What is Stress?
Stress is an everyday event for most of us. Stress is any change or demand that you must adapt to, ranging from having to be at work on time or getting less sleep than you need to experience a relationship breakdown or any other major crisis in your life.
Some common external causes of stress include:
- major life events and life transitions, such as a death in the family or divorce
- family illness or health problems
- problems at work or school, financial issues or relationship issues.
Stress has mental and physical aspects. When you are stressed, your body releases stress hormones, such as adrenaline, to help your body respond to the stressor. This response is called ‘fight or flight’, a helpful way our bodies have adapted to respond to danger.
When is stress a problem?
If you experience a short-term stressful event, the brain triggers a series of changes in the body known as the “fight-flight” response.
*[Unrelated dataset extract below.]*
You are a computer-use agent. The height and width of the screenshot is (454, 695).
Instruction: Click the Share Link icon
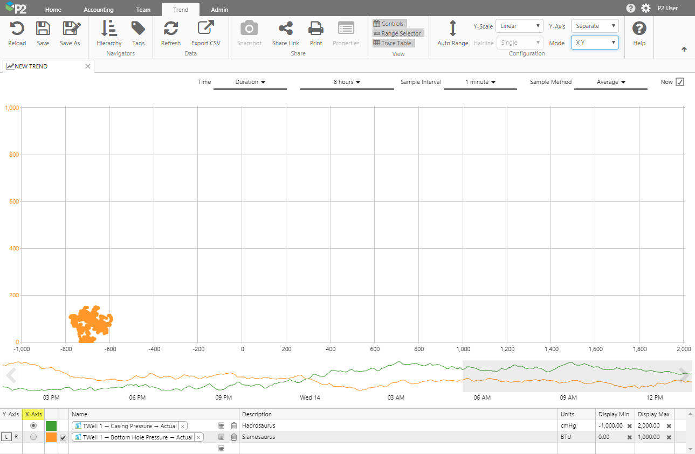[285, 29]
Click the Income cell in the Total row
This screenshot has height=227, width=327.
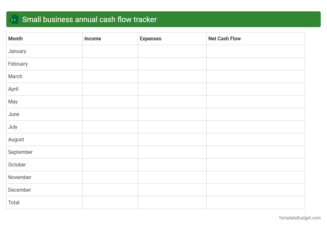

These include changes that may sound familiar to you – increased heart rate and breathing rate, muscle tension, and maybe even experiencing ‘butterflies’ in the stomach. These are normal physical changes that occur to help us deal with a challenging situation.
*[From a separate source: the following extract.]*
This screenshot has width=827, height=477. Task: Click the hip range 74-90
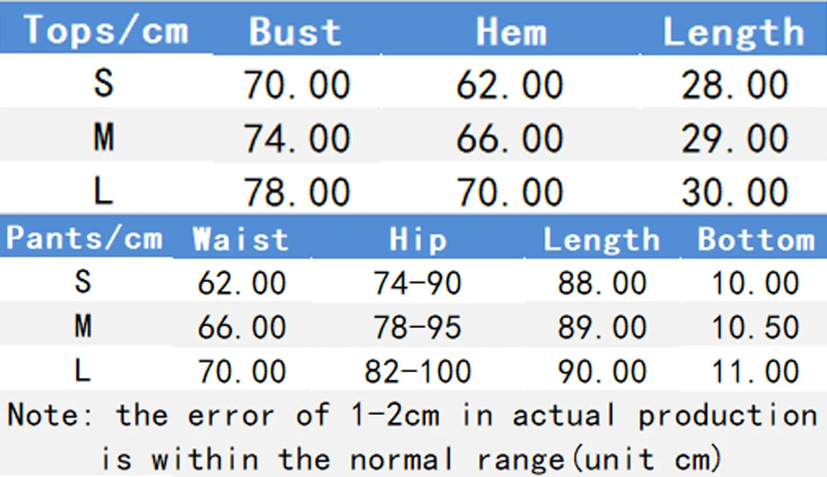click(418, 284)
When stress is ongoing, or you experience one stressful event after another with little time to recover, you may start to experience symptoms like moodiness, sleep disturbance, stomach upset, anxiety, anger and irritability, difficulty concentrating, fatigue, and feeling constantly overwhelmed, ‘burned out’, or low in confidence. This is when stress leads you to burnout: a state of complete mental, physical and emotional exhaustion.
Symptoms of Burnout
Emotional burnout is exhausting. It can negatively impact your overall wellbeing, as well as your relationships. Some of the symptoms of burnout include:
- feeling exhausted, overwhelmed or unable to cope
- sleep issues
- headaches, muscle tension
- difficulty in performing basic tasks
- difficulty focusing or concentrating on tasks
- feeling empty and lack of emotion
- losing motivation in work, relationships and hobbies
- irritability, mood changes, anger
- relationships issues
- withdrawal from friends and family
- alcohol or other substance use to cope.
Treating Stress & Burnout
Recognising that you are burnt out is the first step to recovery.
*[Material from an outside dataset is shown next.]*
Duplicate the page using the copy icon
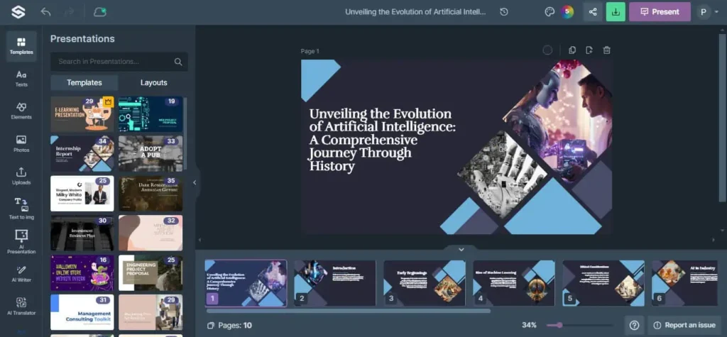Image resolution: width=727 pixels, height=337 pixels. (x=572, y=50)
Talking to people you trust is a great way to get started. Talking to someone can help you to start feeling better. You can also speak to a mental health professional like a GP or psychologist.
Psychologists can help you learn techniques and change behaviours to manage stress more effectively using a variety of approaches:
- Body awareness, relaxation strategies, and mindfulness can help you address physiological symptoms.
- CBT Therapy can help you address the unhelpful thinking which often arises from and maintains unhelpful reactions to stressors.
- Problem-solving, assertiveness training, goal-setting and time management can help you address the environmental sources of stress head-on.
- Lifestyle changes and regular exercise can also help you recover and prevent relapse.
What can I do to manage stress myself?
Learning how to manage stress is most important for both your physical and mental health. Fortunately, there are a number of simple helpful techniques, and you can start applying them right away; for instance, identifying and changing behaviours that contribute to stress and reducing stress when it happens. Below there are some examples:
- Identify your stress warning signs – we are all different, and everyone has one or two key signs that they are stressed. This could be a racing mind, tensing shoulders, or warning sign. Get good at checking in with yourself when stressed and learn your body’s warning signs.
- Identify the sources of stress and, where possible, remove them or reduce their frequency or impact, e.g. getting more sleep, eating better, and taking on less work.
- Learn to anticipate normal triggers to stress, start noticing them in your life, make a list, and the next time one is about to occur, you can anticipate it and ready yourself with some relaxation or calming ‘self-talk’.
- Establish daily routines – plan your day, have a set bed and waking time, and eat well.
- Talk about it with friends and family, and share your feelings and thoughts.
- Spend time with positive people.
- Watch what you say to yourself – instead of predicting the worst-case scenario think – “what else might happen? Is that just as or even more likely?” instead of telling yourself you can’t cope, tell yourself – “I am coping here, and I’ve coped with difficult things before”.